Ankahee Kahaniyan (Netflix)

Directed by Ashwini Iyer Tiwari, Abhishek Choubey, Saket Choudhary

Rating: ***

One  of  the  three stories that constitute this  quaint compendium  is  so above the other two, and then one of them so awful  that  we are left  with  mixed feelings.

First , the  stand-out episode  directed  by Abhishek Choubey (none of  three episodes have  titles). Choubey who is making a  habit  of oustaging his  peers  in anthologies (remember his Hungama Hai Kyon Barpa in Netflix’s Ray?)  gives us a haunting working class romance set  in  the  1980s. It is  a massive triumph  of  construction bringing together two nondescript wretchedly hopeless  young people  who liberate one another from the shackles of their dark destiny and then  fly off in different  directions. The performances by Rinku Rajguru and  Delzad Hiwale (he had played Irrfan’s younger version  in Hindi Medium) are so clued into the theme of  desperate escape  that  they make you forget that they are mere  actors in the show.

Choubey lovingly recreates  the sweaty excitement of  cinema-viewing in single theatres. After bringing the two  incurably unhappy derelicts together, Choubey tears them apart so noiselessly  we barely hear the sound of breaking hearts. This  segment  of the anthology is  a  certifiable masterpiece with  period details  and performing nuances that  demand a second viewing.
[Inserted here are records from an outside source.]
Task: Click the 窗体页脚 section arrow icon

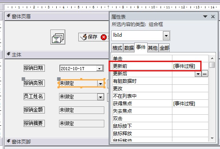Action: (x=9, y=141)
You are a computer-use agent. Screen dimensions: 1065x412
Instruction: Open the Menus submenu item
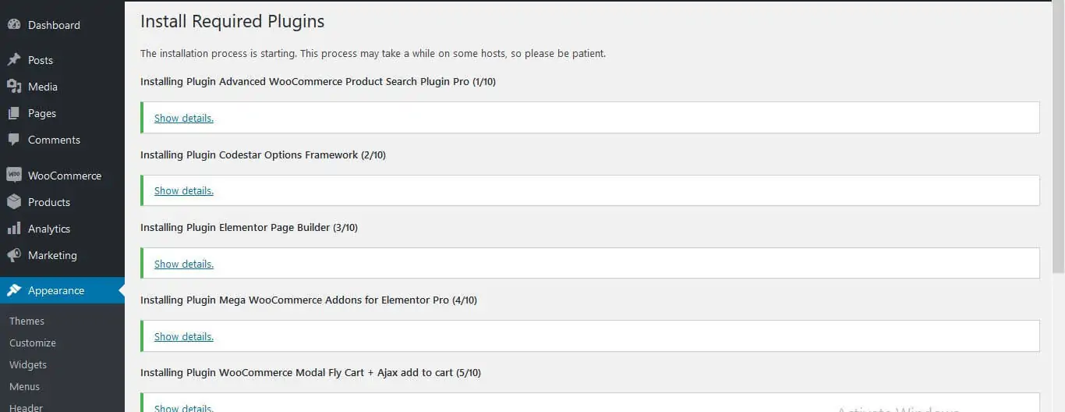pos(24,386)
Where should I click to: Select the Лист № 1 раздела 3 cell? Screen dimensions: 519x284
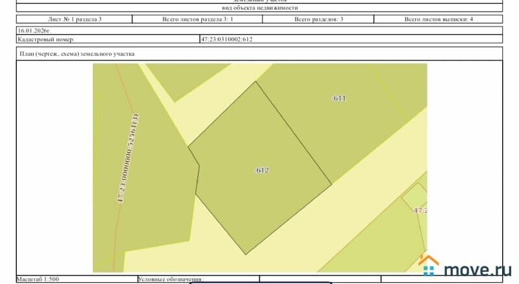(x=75, y=19)
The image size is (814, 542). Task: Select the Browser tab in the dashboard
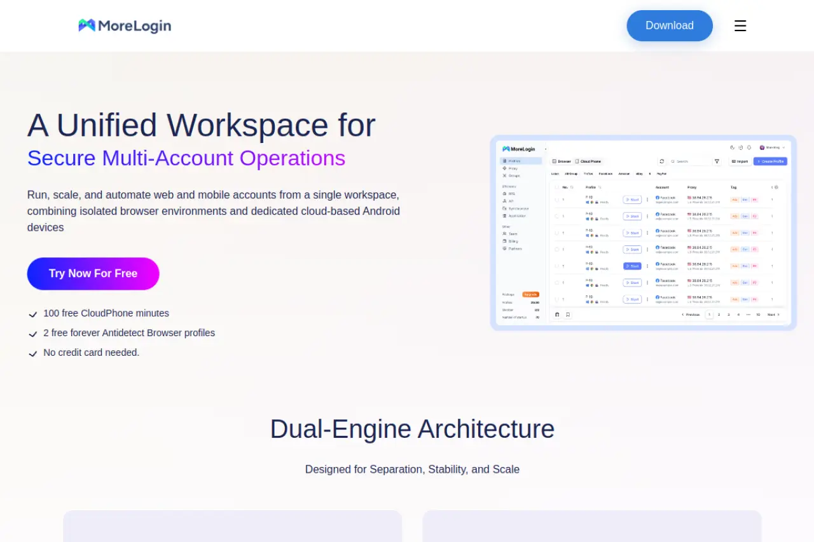coord(562,161)
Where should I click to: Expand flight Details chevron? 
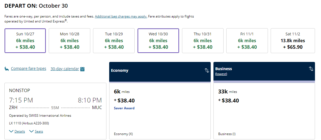(x=11, y=131)
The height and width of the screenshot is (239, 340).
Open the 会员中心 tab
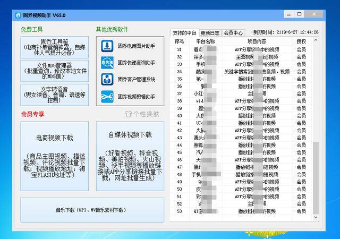click(233, 32)
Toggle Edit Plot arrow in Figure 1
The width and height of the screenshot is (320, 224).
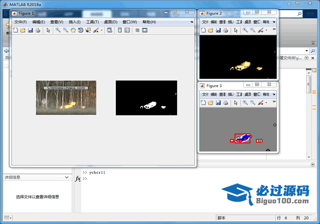click(48, 30)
Even one viewing  of Saket Choudhary’s  meditation on  infidelity is   far too much to ask for. This  is a  pretentious , self-important  uninspired  piece with some  awful acting specially by one actor who is supposed to be the epitome of desirability  but is actually  just the opposite. Miscasting apart, the story  of  a cuckolded  husband and  betrayed wife, played by Kunal Kapoor and Zoya Hassan, getting together to  solve the  mystery of their spouse’s  combined  infidelity is  so  marinated in artifice and in  steeped deceptions that it all seems  like a  pretentious  pretext to  give infidelity a bad name.

While   Kapoor and Hassan  do a  passable impersonation  of  Sanjeev Kumar and  Jaya Bachchan  in  Yash Chopra Silsila, the sight  of another couple  lying side-by-side in bed in post-coital satisfaction is  the scariest thing I’ve seen in a long time.

 Finally Ashwini Iyer Tiwari’s story  about a lonely  migrant in Mumbai working in a small clothes store named Delight Wear, who falls in love with a  new mannequin (luckily a female) could have  easily lapsed  into  a tragic-comedy. Abhishek Bannerjee as  the  loner in a  dummy relationship makes  the  character real believable  and poignant. But the  last act in the story where Banerjee explains what  loneliness can do to people in  the  cities considerably reduces  the emotional  impact  of  the  drama. We didn’t have to be told. We knew.

 By  the  way the  actress T . J .Bhanu  who plays Abhishek Bannerjee’s romantic  interest in the  village is so clued-in , and never mind the  limited playing time, she  makes  you forget the excesses  of  histrionic  self-importance that have seeped  the OTT medium.